Il ne faut pas oublier non plus qu'il s'agit là d'un récit hagiographique, dont le but n'était pas tant de s'occuper de véracité historique mais de répandre le culte des saints et de remplacer les cultes païens dans certaines régions. Et bien entendu, les récits ont toujours été un moyen efficace de rallier des individus autour d'un même culte. Nul récit n'est innocent et nul conteur ne porte pas en lui le désir de nous atteindre, quelle que soit la raison qui motive cet élan. Eucher lui-même ne cherchait-il pas à convaincre ceux qui le liraient de la décadence de l'empire romain, comme il le formulait dans son Contemptu Mundi (Le mépris du monde) ?

 

On a vu et l'on voit encore, dans ce monde aux cheveux blancs, la famine, la peste, la dévastation, les guerres et la terreur.

 

Si d'autres historiens émettent l'hypothèse d'un récit oral de cet évènement bien antérieur à l'arrivée d'Eucher, on peut se demander: si ce récit est fictif, qu'est-ce qui a pu mener les habitants locaux à imaginer le récit d'un légionnaire venu de la Haute-Égypte ? Est-ce que ce serait cet inévitable attrait du lointain ? On peut aussi décider d'y croire et de voir là un exemple frappant de lutte pacifique, Saint-Maurice ayant refusé le massacre d'innocents chrétiens (même s'il était quand même commandant à la base, donc pas si pacifique que ça au départ, mais bon). 

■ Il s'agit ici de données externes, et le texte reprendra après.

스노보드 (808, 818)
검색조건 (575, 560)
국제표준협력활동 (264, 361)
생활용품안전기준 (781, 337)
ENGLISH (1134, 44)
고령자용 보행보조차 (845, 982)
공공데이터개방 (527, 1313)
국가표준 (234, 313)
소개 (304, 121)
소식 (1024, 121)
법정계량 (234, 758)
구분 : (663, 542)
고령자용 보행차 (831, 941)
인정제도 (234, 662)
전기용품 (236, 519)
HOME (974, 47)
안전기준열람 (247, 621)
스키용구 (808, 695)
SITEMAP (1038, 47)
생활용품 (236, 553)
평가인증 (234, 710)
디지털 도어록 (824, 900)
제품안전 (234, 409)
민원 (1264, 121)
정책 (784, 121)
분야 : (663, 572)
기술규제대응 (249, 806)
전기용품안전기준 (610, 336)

Et puis, une autre question: qu'est-ce qui est plus proche de la fiction ? La religion ou l'histoire ?

 

Le culte de Saint-Maurice a longtemps perduré en Suisse et en Allemagne. Aujourd'hui, la petite ville de Saint-Maurice porte le nom du légionnaire égyptien légendaire, et il est le saint patron du Valais et de bien d'autres régions ou bourgades. Et son culte est lié au culte d'une autre sainte, égyptienne elle-aussi, dont le récit est aussi bien établi en Suisse: il s'agit de Sainte Vérène (ou Verena dans d'autres versions, mais j'en parlerai la prochaine fois).

 

 

Dans le court-métrage de Anne-Marie Miéville et Jean-Luc Godard, intitulé Liberté et Patrie, commandé pour l'expo 02, il y a ce dialogue:

 

- Père, est-ce qu'on peut déguiser un message ?

- Oui, bien sûr.

- Quel est le meilleur déguisement ?

- Le formuler en serrant au plus près la vérité.